Et si la solution passait par l’intéressement des promoteurs ? “Le développement d’une offre moyen standing est fortement lié à la politique de l’Etat. Des carottes fiscales seraient un bon début”, explique Farkhani. Sauf que le ministère des Finances pencherait plutôt pour… la suppression pure et simple des incitations fiscales. “Au moins le jeu ne sera plus faussé. Le seuil de 2500 logements sociaux sur cinq ans imposé par l’Etat dans l’article 19 de la loi de Finances de 2000 pour accéder aux exonérations fiscales fait que ce sont les plus grands promoteurs qui ne payent pas d’impôts, et limite le potentiel de diversification de l’offre”, fait remarquer un opérateur. À l’ALPIC, un autre son de cloche se fait entendre. “Ce qui serait judicieux, c’est d’envisager un produit labellisé à l’adresse des couches moyennes, avec des mesures d’aides directes aux acquéreurs”, propose Youssef Iben Mansour. Cela passe par des avantages fiscaux pour les populations cibles, par des produits d’épargne-logement défiscalisés, comme c’est le cas dans d’autres pays. En attendant, Tariq, notre jeune cadre casablancais, poursuit toujours sa quête de la perle rare...

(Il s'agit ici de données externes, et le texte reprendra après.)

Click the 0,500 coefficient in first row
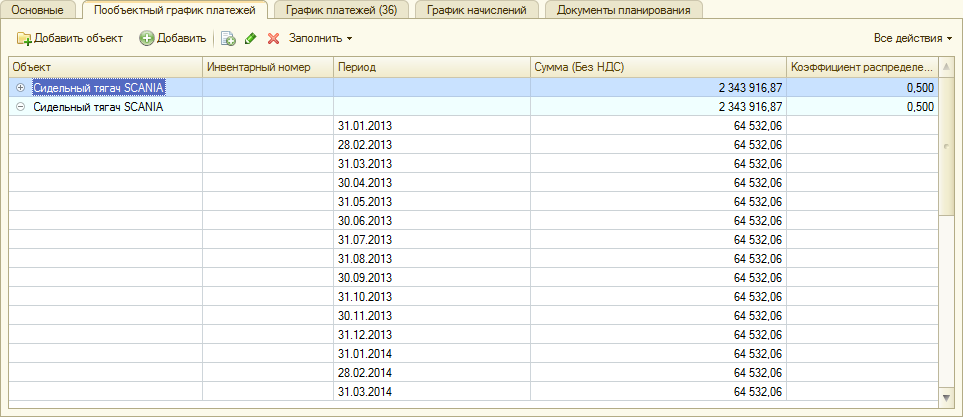 (x=919, y=88)
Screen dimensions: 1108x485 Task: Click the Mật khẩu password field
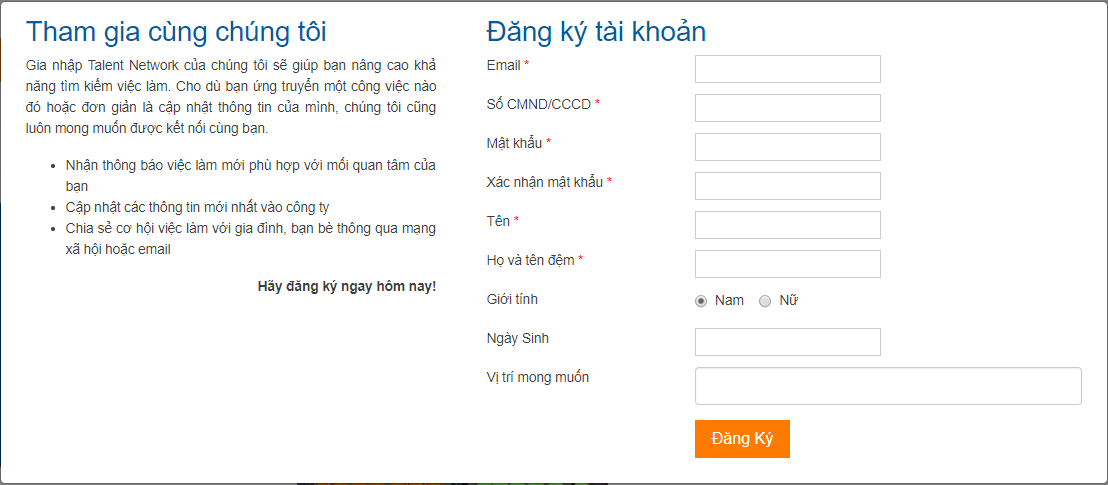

Banques. La guerre des taux

Depuis quelques années, le secteur immobilier a connu un changement radical au niveau de l’une de ses composantes essentielles : le financement. Après s’être limitée à sa signification symbolique, la concurrence s’est enfin installée. Et elle est pour le moins rude : actuellement, les banques rivalisent d’ingéniosité en matière d’offres de crédits immobiliers avec, comme premier argument, le sacro-saint taux d’intérêt. Sur ce terrain, le secteur revient de très loin. Il y a moins de dix ans, les taux dépassaient les 12%. Une première série de baisses a été enregistrée dès les années 2001-2002, quand les taux ont été ramenés à 7 et 8%, notamment grâce à l’introduction du taux variable. La tendance s’est ensuite confirmée, pour déboucher aujourd’hui sur des taux oscillant entre 4,22 et 5,15%, hors-taxes bien évidemment. Mais il y a un bémol. La totalité des offres d’appel, avec des taux particulièrement bas, est assortie de certaines conditions. Celles-ci concernent la durée du crédit (généralement inférieure ou égale à sept ans) et le pourcentage du financement (de 50% pour les taux d’intérêt les plus bas). “Les établissements bancaires ont fait l’effort nécessaire. C’est maintenant l’offre qu’il faut réguler”, conclut un banquier.